Her shoulders dropped.

“Look, I’m sorry. I didn’t mean to fondle you, it’s just that, I thought you were him and it had been—” She stopped before telling her enemy that it had been months since she and her fiancé were intimate.

“I don’t care about you grabbing my dick, Lauren,” he said, standing across from her.

She averted her gaze from the still present erection stretching his boxers.

Couldn’t he put that thing away or something?

She didn’t need any reminders about how silky to the touch he felt, didn’t want her mind filling in the spaces around what his dick looked like inside the thin material.

It disturbed her how a lucid dream could change a man from the most dictatorial, humorless person she’d ever met to, well, a full-blooded man with impressive.

..assets. Suddenly, his features weren’t just hard and unyielding, they were striking.

His body wasn’t just a barrier to get around; it was muscular, and warm, and smelled like green earth, frozen water… and it was hard.

“As a matter of fact,” he said, drawing her attention back to his sardonic gaze.

He was looking at her like a woman—like a full-blooded woman—and said blood was rushing through her veins.

Making her skin hot. “I’d prefer you with a warm hand guiding me awake over your mouth arguing for no fucking good reason.

Now unless you’re cooking me breakfast, little wren, I think we’d both agree that it’s time for you to go on home. ”

He nodded at her, then walked toward the bathroom and shut the door behind him.

When he’d opened the door to an empty room he sighed in both relief and disappointment. He didn’t want to admit that he liked her touch, liked her passion. He didn’t want to think about how his mind created graphic images of her while he finished what she’d started, so he wouldn’t.

Dressing quickly, he retrieved his gun and badge and headed downstairs. The smell of coffee and biscuits drifted up to meet him. Entering his kitchen, he saw Lauren sitting at the round wooden table he’d built for his grandfather four years before he passed.

There were two homemade breakfast sandwiches on a plate on the counter. He went to the plate and pulled the top half of the biscuit off. She’d used his sausage patties, fried an egg, and drizzled maple syrup over the whole thing.

“It’s in thanks of letting me crash here and my apology for groping you.”

He made himself a cup of coffee and sat across from her.

“You don’t eat eggs and sausage?” he asked, nodding toward her syrup soaked biscuit.

“Not often.”

Santiago ate silently and quickly.

In the time it took him to eat three biscuit sandwiches, she was still working on her first biscuit.

“Do you mind if I ask you a question, Sher—”

He shook his head.

“—Santiago.”

He sat back and looked at her, waiting.

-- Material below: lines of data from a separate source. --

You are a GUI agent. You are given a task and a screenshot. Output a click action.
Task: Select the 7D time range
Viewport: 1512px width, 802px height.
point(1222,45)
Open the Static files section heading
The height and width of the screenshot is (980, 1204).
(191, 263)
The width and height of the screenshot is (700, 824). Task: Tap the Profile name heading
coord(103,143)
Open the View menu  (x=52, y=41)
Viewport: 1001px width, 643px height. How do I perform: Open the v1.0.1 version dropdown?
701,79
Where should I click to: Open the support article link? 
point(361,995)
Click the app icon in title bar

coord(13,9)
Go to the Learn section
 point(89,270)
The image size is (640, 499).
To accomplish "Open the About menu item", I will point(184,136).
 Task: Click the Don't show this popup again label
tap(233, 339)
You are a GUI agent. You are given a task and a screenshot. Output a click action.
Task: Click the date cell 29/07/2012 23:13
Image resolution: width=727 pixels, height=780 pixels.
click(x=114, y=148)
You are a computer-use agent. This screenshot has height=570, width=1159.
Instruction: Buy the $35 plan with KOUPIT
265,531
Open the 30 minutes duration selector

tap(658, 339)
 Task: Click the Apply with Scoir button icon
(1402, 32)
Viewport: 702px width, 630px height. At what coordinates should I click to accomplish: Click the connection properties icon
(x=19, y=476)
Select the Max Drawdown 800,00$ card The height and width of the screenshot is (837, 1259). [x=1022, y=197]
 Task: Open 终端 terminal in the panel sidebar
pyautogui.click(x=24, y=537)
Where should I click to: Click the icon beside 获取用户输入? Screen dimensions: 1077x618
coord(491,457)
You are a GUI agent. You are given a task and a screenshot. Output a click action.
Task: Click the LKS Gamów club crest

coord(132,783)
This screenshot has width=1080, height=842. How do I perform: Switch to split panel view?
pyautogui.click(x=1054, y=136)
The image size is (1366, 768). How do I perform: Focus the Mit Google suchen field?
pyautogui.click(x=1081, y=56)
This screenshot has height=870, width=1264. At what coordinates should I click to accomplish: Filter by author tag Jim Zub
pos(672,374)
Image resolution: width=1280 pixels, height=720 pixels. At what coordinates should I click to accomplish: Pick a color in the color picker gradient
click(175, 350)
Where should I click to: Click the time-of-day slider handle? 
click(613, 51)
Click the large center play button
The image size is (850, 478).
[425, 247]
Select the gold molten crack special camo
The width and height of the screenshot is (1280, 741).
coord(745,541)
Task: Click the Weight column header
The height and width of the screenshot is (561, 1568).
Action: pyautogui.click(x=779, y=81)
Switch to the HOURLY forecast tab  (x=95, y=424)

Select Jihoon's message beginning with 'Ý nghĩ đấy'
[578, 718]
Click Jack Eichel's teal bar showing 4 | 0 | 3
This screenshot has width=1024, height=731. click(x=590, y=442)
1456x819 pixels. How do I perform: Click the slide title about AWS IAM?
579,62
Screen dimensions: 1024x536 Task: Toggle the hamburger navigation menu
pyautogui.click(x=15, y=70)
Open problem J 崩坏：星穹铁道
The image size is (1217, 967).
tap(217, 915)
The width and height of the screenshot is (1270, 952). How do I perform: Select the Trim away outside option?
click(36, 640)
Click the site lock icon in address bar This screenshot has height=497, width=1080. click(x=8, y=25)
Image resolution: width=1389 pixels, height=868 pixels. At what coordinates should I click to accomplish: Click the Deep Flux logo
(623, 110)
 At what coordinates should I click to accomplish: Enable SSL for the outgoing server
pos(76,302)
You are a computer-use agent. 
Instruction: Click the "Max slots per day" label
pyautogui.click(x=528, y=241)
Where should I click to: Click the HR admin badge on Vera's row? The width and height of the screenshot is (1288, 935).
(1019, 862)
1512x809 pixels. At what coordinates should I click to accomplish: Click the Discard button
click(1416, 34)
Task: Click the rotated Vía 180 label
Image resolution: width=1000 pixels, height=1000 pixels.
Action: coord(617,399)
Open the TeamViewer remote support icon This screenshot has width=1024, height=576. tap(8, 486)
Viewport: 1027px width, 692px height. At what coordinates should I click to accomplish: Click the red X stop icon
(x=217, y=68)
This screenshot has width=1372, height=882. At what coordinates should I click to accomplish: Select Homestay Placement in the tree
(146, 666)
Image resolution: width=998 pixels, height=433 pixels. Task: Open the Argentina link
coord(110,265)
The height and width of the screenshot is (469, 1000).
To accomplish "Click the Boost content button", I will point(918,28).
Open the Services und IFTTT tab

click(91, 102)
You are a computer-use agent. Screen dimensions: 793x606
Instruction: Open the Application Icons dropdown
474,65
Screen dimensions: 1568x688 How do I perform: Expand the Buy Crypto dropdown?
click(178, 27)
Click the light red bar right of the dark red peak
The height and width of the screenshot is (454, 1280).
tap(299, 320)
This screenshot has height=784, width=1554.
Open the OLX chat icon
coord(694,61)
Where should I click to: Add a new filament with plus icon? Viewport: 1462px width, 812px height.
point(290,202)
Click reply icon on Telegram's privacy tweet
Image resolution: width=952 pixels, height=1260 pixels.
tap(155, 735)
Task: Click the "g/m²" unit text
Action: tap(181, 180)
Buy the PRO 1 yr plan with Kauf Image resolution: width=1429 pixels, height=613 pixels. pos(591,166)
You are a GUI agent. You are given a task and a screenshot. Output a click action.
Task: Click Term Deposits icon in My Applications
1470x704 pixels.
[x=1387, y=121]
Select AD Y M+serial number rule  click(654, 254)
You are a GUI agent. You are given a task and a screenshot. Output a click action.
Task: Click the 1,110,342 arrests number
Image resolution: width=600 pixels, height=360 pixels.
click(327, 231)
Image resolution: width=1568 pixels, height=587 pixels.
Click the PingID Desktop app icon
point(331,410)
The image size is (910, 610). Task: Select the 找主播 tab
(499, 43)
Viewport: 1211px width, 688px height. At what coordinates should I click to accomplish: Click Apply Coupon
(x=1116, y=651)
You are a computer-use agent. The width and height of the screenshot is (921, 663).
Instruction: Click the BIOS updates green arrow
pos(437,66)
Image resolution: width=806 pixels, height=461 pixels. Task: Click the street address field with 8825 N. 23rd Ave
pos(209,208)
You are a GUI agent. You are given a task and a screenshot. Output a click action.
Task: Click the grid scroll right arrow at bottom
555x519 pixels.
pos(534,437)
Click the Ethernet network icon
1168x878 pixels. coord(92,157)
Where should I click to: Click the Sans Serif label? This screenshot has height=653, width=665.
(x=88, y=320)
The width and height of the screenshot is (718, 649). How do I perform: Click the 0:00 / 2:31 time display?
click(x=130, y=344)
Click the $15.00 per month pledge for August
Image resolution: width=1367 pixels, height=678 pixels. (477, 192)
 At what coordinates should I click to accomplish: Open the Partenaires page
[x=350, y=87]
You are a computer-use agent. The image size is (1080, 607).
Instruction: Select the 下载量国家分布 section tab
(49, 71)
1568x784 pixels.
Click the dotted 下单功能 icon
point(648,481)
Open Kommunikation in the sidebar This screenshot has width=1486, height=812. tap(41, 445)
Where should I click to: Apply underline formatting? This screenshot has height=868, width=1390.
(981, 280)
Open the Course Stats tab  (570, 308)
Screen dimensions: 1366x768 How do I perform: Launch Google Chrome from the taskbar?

Her tongue licked syrup from the corner of her mouth. Then she licked her fingers.

He didn’t want to feel something, but he knew her touch now, knew how her soft mouth felt against his flesh.

“Do you think the person that killed the Willobys’ mom is done killing?” she asked.

“I’m not having that conversation with you, Lauren.”

“I know, I know, but just hear me out because I’m not trying to be the next one dead. What’s the root of all evil?”

“Human beings.”

She rolled her eyes. “Money. Money is said to be the root of all evil.”

“And who uses money?” he asked.

“My point is, maybe someone thought an old woman in a lakeside house had money. Maybe had some cash stashed away. When we were negotiating the sale of the house, Sherry Lynn said her mother always spoke of a special inheritance but everyone in the family took it as fiction because the Willobys were barely surviving. Sherry Lynn believed if her mother had large sums of money, there was no way she would not help her family.”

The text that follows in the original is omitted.